Church in Taganrog, Russia

All Saints' Church (Церковь Всех Святых) is a Russian Orthodox church in the city of Taganrog, Rostov Oblast, Russia. It belongs to the Diocese of Rostov and Novocherkassk of Moscow Patriarchate and was built in 1824.

== History ==
The All Saints' Church was founded in 1810. Construction works continued for a long time and were completed only in 1824. Just after that the church was consecrated and attributed to the Assumption Cathedral, which was the main church in the city and was demolished in 1938. In 1837, the church was rebuilt in the form that currently exists today.

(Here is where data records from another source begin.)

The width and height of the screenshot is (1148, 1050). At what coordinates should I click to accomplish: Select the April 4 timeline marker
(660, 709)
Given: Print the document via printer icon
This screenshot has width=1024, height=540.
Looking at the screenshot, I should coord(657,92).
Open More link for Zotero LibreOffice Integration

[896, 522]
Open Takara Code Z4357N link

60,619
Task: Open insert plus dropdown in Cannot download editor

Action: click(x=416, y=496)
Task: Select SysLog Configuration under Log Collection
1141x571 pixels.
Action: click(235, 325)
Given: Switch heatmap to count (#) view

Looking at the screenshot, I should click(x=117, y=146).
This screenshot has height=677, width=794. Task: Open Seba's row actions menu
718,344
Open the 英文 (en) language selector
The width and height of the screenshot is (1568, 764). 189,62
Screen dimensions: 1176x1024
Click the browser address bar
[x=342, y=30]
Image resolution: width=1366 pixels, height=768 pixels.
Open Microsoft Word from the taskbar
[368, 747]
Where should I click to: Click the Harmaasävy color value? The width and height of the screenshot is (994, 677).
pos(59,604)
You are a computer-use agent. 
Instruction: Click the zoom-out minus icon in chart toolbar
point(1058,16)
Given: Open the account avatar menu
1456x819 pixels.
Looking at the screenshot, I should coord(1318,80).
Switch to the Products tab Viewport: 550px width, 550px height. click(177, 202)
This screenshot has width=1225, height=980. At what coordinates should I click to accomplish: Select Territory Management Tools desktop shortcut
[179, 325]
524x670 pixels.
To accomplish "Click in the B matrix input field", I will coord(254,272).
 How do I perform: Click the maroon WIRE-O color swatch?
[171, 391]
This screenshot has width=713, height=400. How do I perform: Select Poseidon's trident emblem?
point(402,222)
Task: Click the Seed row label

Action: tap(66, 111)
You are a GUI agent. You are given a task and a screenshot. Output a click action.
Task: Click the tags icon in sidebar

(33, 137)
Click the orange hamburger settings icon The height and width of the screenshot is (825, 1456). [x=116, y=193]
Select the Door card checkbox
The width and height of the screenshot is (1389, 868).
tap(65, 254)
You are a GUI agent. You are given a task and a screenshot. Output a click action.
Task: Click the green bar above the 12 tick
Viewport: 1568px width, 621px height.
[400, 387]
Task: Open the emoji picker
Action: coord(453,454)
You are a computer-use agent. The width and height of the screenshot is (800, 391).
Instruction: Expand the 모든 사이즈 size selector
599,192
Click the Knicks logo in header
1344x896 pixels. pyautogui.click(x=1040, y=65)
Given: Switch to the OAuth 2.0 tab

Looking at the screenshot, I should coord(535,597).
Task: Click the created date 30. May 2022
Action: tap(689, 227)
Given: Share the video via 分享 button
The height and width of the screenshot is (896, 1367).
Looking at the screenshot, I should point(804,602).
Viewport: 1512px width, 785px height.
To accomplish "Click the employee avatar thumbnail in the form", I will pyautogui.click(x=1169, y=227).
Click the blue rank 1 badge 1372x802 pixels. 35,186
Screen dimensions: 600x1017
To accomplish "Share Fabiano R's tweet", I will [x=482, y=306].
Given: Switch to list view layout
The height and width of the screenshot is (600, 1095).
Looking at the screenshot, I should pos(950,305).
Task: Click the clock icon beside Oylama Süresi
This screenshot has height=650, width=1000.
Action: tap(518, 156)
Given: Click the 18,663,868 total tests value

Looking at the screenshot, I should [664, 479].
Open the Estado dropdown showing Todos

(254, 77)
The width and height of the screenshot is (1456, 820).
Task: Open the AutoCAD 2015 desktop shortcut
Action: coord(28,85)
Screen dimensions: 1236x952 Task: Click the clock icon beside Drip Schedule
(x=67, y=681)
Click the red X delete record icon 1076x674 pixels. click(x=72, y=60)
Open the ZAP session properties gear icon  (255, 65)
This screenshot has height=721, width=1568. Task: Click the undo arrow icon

In 1922, the church was closed and looted, although it turned out to be the only one of the 25 religious buildings of the city, which had kept its original form and had not been destroyed during the Soviet era. During World War II, when the city was occupied by Wehrmacht forces, it was opened again.

There are several graves in the church's crypt. Particularly, there lies the ashes of Lev Yakovlevich Kulchitsky, a Rear Admiral and 13th Mayor of Taganrog.